When I had to drink the water that pours from this spring,

in icy winter, I had to break up wood,

crippled as I am,

and melt the ice alone.

I dragged myself around and did it.

And if the fire went out, I had to sit,

and grind stone against stone

until a spark sprang up to save my life.

This roof, if I have fire, at least gives me a home,

gives me all that I need to stay alive

except release from my anguish.

 

Come, child, let me tell you of this island.

No one comes here willingly.

There is no anchorage here, nor any place

to land, profit in trade, and be received.

Intelligent people know not to come here,

but sometimes they do, against their will.

In the long time I have been here, it was bound to happen.

When those people put in, they pitied me---

or pretended to, at least---and gave me new clothes

and a bit of food. But when I asked for a homeward passage,

they would never take me with them.

 

It is my tenth year of hunger and the ravaging illness

that I feed with my flesh.

The Atreids and Odysseus did this to me.

May the Olympian gods give them pain in return.

 

CHORUS

 

I am like those who came here before.

I pity you, unlucky Philoktetes.

 

NEOPTOLEMOS

 

And I am a witness to your words.

I know you speak truly, for I have known them,

the evil Atreids and violent Odysseus.

 

PHILOKTETES

 

Do you too have a claim

against the all-destroying house of Atreus?

Have they made you suffer?
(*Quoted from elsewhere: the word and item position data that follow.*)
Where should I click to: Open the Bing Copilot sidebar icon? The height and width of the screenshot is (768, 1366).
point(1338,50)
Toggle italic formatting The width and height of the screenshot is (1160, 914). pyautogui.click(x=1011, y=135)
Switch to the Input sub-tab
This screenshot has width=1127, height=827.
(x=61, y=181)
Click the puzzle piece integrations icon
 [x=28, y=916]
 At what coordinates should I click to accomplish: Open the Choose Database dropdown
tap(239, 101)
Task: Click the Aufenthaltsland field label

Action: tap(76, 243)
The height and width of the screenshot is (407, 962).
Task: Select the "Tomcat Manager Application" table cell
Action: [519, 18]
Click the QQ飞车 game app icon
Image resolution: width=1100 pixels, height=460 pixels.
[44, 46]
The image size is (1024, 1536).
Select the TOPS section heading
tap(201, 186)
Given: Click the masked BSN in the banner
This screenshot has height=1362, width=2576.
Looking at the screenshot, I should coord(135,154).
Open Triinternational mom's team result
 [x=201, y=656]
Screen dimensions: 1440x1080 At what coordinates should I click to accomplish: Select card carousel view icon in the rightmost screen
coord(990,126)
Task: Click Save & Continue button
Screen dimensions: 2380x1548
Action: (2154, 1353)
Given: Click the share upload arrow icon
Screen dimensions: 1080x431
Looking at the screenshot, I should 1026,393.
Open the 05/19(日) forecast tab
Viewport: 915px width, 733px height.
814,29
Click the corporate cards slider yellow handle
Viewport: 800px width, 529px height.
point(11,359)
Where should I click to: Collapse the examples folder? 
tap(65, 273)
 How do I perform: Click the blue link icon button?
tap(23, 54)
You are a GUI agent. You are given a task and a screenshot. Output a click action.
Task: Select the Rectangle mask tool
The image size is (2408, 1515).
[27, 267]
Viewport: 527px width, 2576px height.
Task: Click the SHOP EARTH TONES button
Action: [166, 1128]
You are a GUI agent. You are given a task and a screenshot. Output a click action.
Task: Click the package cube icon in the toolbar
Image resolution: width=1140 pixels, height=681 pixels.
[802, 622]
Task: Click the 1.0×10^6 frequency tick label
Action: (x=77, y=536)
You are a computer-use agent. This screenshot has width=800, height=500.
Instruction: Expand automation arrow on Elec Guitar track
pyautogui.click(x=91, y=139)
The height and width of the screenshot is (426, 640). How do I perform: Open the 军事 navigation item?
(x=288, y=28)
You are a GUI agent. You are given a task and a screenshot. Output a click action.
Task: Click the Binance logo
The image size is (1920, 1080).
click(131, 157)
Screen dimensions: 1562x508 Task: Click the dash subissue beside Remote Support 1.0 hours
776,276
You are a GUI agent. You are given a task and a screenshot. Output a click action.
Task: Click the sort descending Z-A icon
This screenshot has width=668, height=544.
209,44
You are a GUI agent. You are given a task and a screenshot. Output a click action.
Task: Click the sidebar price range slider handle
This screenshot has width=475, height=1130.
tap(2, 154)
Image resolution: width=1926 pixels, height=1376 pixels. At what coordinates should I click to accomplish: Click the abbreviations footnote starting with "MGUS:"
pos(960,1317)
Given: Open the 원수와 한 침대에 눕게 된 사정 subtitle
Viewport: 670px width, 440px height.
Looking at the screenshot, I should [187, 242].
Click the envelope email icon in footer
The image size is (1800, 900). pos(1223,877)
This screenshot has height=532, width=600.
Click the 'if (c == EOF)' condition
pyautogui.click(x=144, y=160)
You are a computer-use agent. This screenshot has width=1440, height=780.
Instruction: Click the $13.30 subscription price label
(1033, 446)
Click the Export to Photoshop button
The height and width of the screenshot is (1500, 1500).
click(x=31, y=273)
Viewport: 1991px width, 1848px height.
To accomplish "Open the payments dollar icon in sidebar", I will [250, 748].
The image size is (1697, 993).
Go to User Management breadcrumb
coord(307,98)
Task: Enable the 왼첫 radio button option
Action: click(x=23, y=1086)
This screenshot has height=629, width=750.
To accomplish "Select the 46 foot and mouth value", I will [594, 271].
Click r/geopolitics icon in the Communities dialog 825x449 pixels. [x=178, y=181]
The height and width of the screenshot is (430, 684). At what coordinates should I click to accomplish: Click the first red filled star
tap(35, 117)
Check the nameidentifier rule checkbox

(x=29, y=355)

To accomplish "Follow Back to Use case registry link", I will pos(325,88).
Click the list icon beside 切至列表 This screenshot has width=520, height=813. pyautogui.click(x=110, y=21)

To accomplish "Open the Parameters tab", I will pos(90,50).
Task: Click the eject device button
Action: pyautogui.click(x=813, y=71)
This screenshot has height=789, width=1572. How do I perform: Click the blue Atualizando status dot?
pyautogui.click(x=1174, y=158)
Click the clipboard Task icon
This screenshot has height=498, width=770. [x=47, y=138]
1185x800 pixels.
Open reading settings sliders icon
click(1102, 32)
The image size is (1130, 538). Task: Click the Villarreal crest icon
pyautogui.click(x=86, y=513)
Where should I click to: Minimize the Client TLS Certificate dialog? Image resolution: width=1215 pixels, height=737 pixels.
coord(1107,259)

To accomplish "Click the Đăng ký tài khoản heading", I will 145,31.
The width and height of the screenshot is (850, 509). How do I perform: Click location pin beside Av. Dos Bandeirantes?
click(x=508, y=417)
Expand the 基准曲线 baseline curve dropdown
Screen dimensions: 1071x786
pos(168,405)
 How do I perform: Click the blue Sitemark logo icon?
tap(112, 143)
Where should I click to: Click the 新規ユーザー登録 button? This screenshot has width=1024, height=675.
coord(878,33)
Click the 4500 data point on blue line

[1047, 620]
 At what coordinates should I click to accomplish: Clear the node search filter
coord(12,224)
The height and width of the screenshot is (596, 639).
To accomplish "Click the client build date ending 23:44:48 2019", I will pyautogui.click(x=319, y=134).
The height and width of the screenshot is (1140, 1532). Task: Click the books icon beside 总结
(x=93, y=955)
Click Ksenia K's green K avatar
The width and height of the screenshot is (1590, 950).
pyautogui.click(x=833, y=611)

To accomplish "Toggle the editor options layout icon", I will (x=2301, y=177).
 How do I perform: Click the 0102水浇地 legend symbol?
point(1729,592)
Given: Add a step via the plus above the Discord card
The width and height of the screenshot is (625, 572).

Is that why you are angry?

 

NEOPTOLEMOS

 

May the anger I carry be avenged by this hand,

so that Mycenae and Sparta, too, may know

that mother Skyros bears brave men.

 

PHILOKTETES

 

Well spoken, boy.

What wrath have they incited in you?

 

NEOPTOLEMOS

 

Philoketetes, I will tell you everything,

although it pains me to remember.

When I came to Troy, they heaped dishonor on me,

after Achilles had met his death in battle....

 

PHILOKTETES

 

Tell me no more until I am sure I've heard rightly:

is Achilles, son of Peleus, dead?

 

NEOPTOLEMOS

 

Yes, dead, shot down by no living man,

but by a god, so I've been told.

He was laid low by Lord Apollo's arrows.

 

PHILOKTETES

 

The two were noble, the killer and the killed.

I am not sure what to do now---

to hear out your story or mourn your father.

 

NEOPTOLEMOS

 

It seems to me that your woes are enough

without taking on the woes of others.